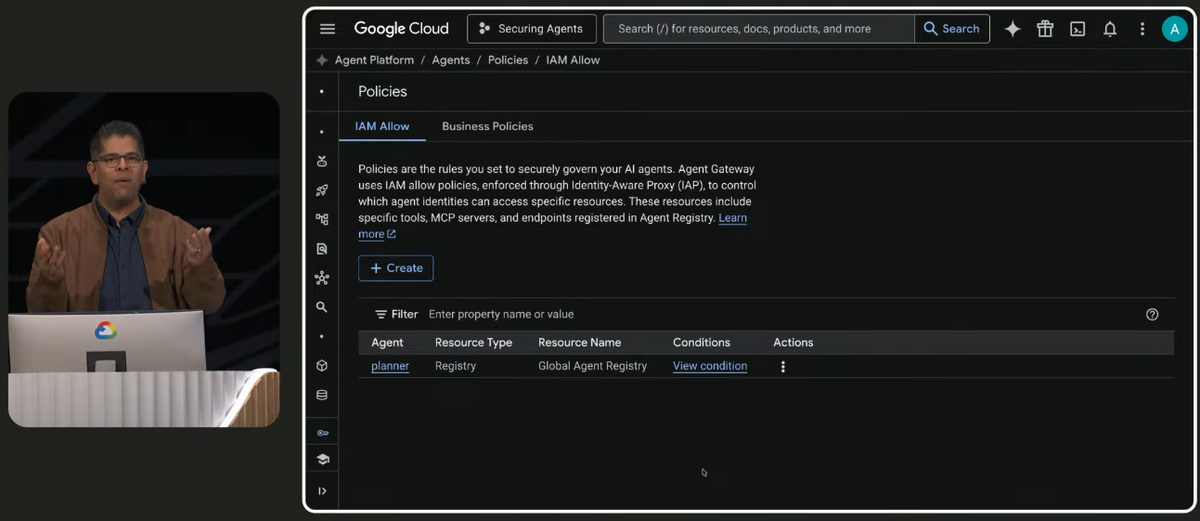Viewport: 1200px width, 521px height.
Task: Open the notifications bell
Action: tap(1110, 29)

==*==

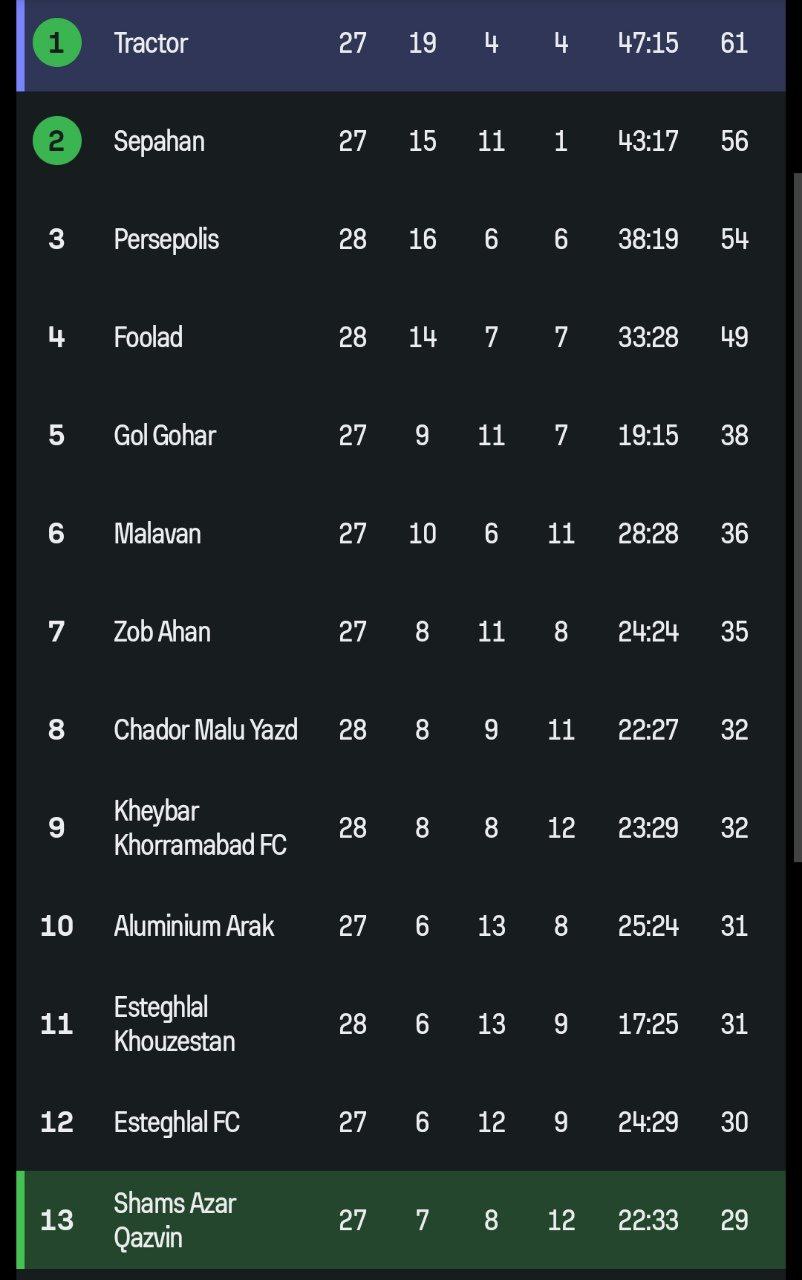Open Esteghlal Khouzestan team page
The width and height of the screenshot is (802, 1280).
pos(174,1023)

==*==

- **Brief**:
Write out the stretch from the line containing "Viewport: 1200px width, 521px height." through the line containing "Action: tap(1110, 29)" word for word, leaving out the pictures.

- **Task response**:
Viewport: 1200px width, 521px height.
Task: Open the notifications bell
Action: tap(1110, 29)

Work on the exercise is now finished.